- **Задания**
(A) Перескажите в отрывке абзац, начинающийся словами «Итак, Реверди снова увидели в обществе Габриэль», короче, в виде списка, сохранив его основные факты.
(B) Напишите, что следует дальше в отрывке о Реверди и Габриэль, начиная сразу после его последней фразы.

- **Предложенный отрывок**
□ □ □ □ □ □ □
Он склонился к последнему решению. Следствием его стало то, что он писал все меньше и меньше, печатал и того меньше — библиография его произведений напоминает нам об этом, названия и даты, следующие друг за другом почти без перерыва, вдруг образуют пустоту между 1930 и 1937 годами — и часто покидал свое убежище ради длительных отлучек в Париж.
Эти побеги, отнюдь не успокаивая его, оставляли у него впечатление двойной неудачи. В Солеме Бог покинул его, но он под влиянием озарения, пережитого шесть лет назад, привязан к мысли, что в этом его судьба. В Париже культ лицемерия, одобрение всевозможных мистификаций удручали его. Внезапно он чувствовал себя выключенным из парижской жизни и бывал вынужден покинуть Париж, как несколькими днями назад был принужден бежать солемской пустыни.
В 1931 году, внезапно смирившись с поражением, Реверди решил лечиться крайностями. «Он показался мне человеком, порвавшим с чем-то», — замечает один из его тогдашних друзей.
Небо опустело, пусть так. Ему оставалось только дать себе волю. Тем более что Габриэль не щадила себя. Она старалась пробудить в нем совершенно иную веру: веру в его талант, в будущее, в наслаждение. У этой честолюбицы желание вернуть Реверди усиливалось уверенностью в том, что она столкнулась с полной своей противоположностью. Победить эту противоположность? Пари было как раз для нее. Мы увидим, как позже Габриэль вновь воспламенится при мысли, что сможет выиграть там, где другие потерпели неудачу. Тогда она сознательно ввяжется в авантюру совсем другого рода и самую безумную, какую можно себе представить.
Итак, Реверди снова увидели в обществе Габриэль. Кто из них больше страдал? Реверди от собственных уверток или Габриэль от взлетов и падений своего поэта? Однажды он захотел поселиться отдельно, и она поддержала его в этом желании, для него с большим трудом нашли и сняли мастерскую в квартале Мадлен. Поиски были поручены Вере. Она сама купила все необходимое — мебель, постельное белье. Но при одной только мысли, что ему придется обосноваться в Париже, Реверди охватил страх, и он вернулся в Солем, где оставался взаперти в течение нескольких недель. Оттуда он написал Габриэль одно из тех писем, на которые был мастер, послание должно было ее успокоить, но в нем сквозило невероятное смятение. Тем не менее он постарался, чтобы там были обещания, которых она была вправе ожидать от него: «Как только я приеду в Париж, сразу примчусь расцеловать вас — это я уже мысленно сделал здесь тысячу раз». Или же: «Разумеется, покидая Париж, я рассчитывал вернуться, только не думал, что это произойдет так скоро — ваш зов нарушает мои планы, но в сущности только прерывает их. Я не могу устоять перед радостью опять увидеть вас…»
И действительно, он появлялся снова.
□ □ □ □ □ □ □
(Данные о координатах объектов)
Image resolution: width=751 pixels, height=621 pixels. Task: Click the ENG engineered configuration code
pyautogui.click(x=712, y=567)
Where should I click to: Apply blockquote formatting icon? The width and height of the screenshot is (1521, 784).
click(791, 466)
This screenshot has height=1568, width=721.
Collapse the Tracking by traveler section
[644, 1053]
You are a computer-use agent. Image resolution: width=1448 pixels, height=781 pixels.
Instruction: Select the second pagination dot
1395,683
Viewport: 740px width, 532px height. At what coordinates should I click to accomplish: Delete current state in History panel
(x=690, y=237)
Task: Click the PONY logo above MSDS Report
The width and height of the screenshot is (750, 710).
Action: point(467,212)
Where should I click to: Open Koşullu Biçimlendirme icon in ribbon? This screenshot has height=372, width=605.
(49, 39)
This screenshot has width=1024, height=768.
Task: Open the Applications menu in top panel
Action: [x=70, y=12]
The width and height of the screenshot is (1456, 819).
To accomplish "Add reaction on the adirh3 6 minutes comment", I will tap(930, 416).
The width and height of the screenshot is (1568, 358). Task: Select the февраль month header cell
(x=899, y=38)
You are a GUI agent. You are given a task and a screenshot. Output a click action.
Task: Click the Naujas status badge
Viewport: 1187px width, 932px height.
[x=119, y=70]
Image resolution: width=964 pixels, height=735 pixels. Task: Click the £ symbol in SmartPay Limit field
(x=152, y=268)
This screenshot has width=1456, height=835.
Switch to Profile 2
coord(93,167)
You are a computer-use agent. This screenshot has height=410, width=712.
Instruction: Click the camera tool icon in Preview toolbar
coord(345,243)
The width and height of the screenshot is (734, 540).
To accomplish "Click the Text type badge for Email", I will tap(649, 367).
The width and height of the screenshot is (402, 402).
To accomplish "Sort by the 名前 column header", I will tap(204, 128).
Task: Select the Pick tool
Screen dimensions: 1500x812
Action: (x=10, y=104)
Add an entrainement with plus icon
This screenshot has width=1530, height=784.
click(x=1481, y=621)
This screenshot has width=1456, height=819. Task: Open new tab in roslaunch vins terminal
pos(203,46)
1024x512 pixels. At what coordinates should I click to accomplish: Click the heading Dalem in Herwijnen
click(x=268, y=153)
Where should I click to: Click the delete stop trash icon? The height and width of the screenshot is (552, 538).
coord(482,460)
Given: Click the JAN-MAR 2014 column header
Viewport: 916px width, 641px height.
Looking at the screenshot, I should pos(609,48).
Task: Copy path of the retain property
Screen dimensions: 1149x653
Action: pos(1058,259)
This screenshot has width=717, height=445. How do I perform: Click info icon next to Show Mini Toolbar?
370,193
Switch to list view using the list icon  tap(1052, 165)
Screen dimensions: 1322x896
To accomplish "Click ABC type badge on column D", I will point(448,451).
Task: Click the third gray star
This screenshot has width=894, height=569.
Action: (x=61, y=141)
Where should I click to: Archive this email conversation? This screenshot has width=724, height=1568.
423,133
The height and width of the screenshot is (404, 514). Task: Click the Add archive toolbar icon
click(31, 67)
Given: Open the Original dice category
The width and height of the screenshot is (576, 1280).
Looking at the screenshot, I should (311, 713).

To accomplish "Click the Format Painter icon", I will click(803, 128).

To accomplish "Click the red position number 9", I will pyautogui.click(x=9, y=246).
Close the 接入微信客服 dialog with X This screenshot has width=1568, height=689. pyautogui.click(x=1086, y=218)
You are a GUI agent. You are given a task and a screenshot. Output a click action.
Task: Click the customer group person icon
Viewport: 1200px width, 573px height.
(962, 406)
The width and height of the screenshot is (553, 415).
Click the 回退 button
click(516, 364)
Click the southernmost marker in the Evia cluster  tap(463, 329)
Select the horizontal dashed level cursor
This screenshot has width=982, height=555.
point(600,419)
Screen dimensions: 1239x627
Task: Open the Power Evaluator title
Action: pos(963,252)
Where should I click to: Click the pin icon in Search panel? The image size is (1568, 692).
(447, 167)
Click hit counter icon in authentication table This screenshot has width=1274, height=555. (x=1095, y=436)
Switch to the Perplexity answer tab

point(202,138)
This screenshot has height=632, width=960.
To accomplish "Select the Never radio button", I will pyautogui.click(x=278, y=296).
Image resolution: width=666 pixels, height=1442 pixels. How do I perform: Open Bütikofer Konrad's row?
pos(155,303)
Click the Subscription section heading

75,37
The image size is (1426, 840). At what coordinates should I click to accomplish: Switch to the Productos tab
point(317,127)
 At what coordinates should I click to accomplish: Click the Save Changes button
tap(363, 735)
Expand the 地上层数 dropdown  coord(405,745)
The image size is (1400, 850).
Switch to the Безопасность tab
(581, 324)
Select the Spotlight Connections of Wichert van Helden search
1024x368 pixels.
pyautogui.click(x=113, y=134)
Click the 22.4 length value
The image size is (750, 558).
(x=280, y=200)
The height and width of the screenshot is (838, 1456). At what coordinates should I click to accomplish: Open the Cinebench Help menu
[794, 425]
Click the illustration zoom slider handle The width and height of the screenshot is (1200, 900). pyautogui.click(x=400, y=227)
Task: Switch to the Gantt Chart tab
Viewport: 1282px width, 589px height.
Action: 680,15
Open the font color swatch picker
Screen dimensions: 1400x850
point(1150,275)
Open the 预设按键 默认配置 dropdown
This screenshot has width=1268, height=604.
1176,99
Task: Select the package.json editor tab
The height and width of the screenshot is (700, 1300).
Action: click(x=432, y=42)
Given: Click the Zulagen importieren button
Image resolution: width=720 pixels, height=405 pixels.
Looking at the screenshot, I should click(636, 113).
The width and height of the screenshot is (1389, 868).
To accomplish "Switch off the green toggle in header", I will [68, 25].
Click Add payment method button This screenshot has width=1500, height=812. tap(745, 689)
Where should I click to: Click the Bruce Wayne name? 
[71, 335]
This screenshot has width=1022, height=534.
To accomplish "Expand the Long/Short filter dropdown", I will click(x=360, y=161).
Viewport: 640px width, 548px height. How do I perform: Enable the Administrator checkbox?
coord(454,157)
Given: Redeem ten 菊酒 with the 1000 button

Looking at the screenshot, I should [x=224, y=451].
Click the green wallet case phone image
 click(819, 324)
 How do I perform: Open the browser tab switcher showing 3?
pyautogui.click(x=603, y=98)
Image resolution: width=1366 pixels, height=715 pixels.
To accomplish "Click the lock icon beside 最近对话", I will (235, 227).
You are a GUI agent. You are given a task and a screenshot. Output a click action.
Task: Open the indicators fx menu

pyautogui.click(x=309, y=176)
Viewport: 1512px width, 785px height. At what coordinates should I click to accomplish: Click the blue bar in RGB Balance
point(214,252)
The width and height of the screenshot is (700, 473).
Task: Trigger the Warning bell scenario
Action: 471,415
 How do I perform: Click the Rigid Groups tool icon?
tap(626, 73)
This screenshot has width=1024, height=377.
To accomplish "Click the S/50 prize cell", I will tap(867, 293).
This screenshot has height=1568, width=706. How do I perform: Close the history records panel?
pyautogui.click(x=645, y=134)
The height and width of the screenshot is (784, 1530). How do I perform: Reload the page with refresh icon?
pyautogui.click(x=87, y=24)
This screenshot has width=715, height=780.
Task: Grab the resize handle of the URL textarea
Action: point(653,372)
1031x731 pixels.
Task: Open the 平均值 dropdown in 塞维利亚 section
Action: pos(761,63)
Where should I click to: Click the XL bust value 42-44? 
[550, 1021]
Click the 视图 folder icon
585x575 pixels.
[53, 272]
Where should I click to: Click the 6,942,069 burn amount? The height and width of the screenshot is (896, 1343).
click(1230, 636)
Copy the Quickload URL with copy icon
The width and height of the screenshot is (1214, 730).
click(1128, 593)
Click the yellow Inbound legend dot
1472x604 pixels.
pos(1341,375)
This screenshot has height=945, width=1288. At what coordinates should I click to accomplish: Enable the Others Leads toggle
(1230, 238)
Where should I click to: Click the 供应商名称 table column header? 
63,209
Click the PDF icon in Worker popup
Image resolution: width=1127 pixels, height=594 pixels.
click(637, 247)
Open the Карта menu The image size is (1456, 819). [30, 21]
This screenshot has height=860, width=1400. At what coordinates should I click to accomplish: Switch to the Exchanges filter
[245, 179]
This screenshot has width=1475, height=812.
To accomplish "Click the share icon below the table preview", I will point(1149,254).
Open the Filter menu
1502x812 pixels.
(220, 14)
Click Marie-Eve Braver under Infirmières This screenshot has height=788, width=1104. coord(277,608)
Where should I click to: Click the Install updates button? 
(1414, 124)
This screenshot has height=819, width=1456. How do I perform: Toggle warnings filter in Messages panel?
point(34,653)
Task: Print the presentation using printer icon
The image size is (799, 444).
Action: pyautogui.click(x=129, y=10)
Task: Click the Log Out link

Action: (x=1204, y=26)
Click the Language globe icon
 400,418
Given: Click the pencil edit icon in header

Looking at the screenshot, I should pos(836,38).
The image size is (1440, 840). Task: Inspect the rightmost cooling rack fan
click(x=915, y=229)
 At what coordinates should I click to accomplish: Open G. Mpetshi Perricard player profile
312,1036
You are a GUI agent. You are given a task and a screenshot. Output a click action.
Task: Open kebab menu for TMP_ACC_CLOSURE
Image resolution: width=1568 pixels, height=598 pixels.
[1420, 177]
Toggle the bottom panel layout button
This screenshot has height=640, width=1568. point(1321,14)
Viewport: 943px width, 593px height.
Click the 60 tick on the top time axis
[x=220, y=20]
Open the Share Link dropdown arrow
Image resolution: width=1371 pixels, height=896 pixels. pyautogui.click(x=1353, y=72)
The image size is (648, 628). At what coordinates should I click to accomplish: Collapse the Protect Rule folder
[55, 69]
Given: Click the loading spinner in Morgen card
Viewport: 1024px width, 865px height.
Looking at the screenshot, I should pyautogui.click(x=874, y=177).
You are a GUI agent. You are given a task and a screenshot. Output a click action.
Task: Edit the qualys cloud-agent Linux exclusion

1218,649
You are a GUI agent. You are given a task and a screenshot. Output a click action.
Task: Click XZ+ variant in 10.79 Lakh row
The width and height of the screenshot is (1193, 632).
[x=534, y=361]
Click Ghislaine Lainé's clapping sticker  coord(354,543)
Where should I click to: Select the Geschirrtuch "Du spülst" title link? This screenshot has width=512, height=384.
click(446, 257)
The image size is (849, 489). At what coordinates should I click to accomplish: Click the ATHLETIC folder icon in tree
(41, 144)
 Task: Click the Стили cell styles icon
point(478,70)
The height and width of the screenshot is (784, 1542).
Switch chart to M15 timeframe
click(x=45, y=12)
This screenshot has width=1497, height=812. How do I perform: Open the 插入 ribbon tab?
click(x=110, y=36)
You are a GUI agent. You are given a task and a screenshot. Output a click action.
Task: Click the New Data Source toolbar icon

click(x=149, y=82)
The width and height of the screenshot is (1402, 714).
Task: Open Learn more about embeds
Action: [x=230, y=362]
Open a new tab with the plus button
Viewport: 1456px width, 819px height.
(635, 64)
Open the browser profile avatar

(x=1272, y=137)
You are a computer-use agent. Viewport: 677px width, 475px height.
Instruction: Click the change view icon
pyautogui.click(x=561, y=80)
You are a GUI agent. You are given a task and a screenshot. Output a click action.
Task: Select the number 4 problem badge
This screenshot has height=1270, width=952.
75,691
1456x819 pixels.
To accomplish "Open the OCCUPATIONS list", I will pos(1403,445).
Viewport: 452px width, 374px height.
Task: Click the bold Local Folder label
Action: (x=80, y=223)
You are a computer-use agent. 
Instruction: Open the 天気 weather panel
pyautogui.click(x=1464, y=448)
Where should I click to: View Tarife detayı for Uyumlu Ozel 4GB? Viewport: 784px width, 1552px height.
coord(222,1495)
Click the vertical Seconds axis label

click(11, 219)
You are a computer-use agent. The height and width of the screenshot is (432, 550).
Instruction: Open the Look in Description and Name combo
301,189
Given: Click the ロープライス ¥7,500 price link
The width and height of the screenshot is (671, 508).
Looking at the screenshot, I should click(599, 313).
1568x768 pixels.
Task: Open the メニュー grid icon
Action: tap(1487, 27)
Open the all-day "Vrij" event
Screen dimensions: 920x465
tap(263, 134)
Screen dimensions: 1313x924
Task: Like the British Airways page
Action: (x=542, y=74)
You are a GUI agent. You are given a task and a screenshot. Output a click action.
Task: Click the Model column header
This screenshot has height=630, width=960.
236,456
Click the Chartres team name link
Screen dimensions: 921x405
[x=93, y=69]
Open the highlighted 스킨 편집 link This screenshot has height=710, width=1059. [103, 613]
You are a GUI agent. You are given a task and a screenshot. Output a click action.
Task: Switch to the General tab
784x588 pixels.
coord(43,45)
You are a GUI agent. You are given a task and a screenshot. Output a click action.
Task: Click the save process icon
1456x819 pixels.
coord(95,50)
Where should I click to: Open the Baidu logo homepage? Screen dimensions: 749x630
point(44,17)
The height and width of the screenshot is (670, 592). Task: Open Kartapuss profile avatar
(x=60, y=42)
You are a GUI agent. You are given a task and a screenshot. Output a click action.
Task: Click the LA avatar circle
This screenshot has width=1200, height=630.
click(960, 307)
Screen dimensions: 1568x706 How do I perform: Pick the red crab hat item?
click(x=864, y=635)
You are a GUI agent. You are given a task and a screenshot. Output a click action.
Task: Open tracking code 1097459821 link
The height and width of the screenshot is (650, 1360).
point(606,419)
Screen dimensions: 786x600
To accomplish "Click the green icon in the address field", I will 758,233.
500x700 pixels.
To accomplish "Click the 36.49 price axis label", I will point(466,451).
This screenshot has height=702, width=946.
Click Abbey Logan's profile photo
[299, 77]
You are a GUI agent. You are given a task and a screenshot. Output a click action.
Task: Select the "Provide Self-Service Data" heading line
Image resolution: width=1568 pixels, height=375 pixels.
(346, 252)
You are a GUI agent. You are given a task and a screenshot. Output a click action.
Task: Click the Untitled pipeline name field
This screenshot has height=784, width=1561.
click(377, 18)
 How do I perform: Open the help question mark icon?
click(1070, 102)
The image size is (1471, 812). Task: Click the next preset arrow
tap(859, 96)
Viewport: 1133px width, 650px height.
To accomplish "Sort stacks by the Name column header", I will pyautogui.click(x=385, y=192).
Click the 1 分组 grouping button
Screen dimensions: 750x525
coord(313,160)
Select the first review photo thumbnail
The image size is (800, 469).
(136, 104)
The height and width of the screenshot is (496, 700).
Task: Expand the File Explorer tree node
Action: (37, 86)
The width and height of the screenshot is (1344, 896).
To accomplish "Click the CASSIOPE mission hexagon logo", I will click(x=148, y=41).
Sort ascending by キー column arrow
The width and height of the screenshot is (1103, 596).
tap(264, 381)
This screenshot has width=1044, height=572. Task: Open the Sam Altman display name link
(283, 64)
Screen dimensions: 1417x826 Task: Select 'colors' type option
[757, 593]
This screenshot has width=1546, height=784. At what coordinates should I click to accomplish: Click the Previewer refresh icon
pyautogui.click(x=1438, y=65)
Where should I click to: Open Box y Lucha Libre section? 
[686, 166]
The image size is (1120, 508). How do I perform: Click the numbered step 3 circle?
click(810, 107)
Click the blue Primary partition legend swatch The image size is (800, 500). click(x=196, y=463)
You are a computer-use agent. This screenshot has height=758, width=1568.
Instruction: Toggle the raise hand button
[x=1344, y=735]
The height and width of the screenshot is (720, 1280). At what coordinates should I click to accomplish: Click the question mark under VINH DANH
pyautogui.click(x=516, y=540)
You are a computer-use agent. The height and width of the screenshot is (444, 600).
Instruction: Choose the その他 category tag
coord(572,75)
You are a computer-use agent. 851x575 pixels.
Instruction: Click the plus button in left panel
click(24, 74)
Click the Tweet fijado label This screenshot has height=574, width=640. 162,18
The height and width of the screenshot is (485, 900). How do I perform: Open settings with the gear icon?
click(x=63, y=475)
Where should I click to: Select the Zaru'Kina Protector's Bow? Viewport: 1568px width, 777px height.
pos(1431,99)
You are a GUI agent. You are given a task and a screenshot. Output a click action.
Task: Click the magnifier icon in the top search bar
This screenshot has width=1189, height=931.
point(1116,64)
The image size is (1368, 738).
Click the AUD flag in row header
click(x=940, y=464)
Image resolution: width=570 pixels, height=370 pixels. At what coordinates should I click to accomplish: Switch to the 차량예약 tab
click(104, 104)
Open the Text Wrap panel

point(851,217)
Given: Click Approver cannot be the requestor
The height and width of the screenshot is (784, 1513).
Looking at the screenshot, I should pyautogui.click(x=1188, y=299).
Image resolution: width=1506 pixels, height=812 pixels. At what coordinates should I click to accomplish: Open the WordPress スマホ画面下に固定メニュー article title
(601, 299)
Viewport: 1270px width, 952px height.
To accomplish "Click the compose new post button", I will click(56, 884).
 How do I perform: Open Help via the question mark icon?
□ □ □ □ □ □ □
- **Ответы к заданиям**
(A)
- Реверди снова стали видеть в обществе Габриэль.
- Однажды он захотел жить отдельно, и Габриэль его поддержала.
- Поиски жилья поручили Вере. С большим трудом для Реверди нашли и сняли мастерскую в квартале Мадлен.
- Вера сама купила мебель и постельное белье.
- При мысли, что придется обосноваться в Париже, Реверди охватил страх. Он вернулся в Солем и несколько недель провел там взаперти.
- Оттуда он написал Габриэль письмо, которое должно было ее успокоить. В письме сквозило смятение, но были и обещания вернуться и увидеть ее.

(B)
Он устраивался на террасе «Дом», внешне совершенно спокойный, отзывчивый, радушный, речистый, немножко циничный, порою фривольный. Его давние друзья, времен Бато-Лавуара и «Нор-Сюд», встретили его с распростертыми объятьями, Браки, Макс Жакоб, Лорансы, Фернан Леже, Дерены, Брассай, Сандрар, Кокто, Териад. Они ложились поздно, встречались с большим количеством народу, часто завтракали и обедали в гостях. Где еще можно было встретить этого волка, порвавшего с одиночеством, на кого он намекал в письме Габриэль, когда говорил о «пьяницах» и «дружеских отношениях, оправдать которые нельзя ничем»? Обратимся к свидетельству его современников: долгие дни и вечера, заполненные бесконечной выпивкой. Из того же источника: «Он увлекал меня за собой в бары или рестораны, которые любил, иногда к друзьям-англичанам или американцам. В то время он с ними встречался часто. Я так и вижу его в безукоризненном двубортном костюме из серой фланели, со стаканом виски в руке, с непокорной прядью и блестящим взором, бесконечно рассуждающим обо всем и ни о чем». Это было время, когда Дерен, встретив его утром неподалеку от «Клозри де Лила» и приписав его скверный вид монашеской жизни, сказал ему:
— Ты похудел. По крайней мере они не заставляют тебя поститься, твои кюре?
И Реверди возразил:
— Это не пост, это джаз.
Ибо было еще и это: ночные кабаре. Его видели с Габриэль в «Джимми» и во многих других местах, где веселился тогдашний Монпарнас, где, слоняясь туда-сюда, бывали туристы со всего света.
Наконец, была прелесть долгих каникул.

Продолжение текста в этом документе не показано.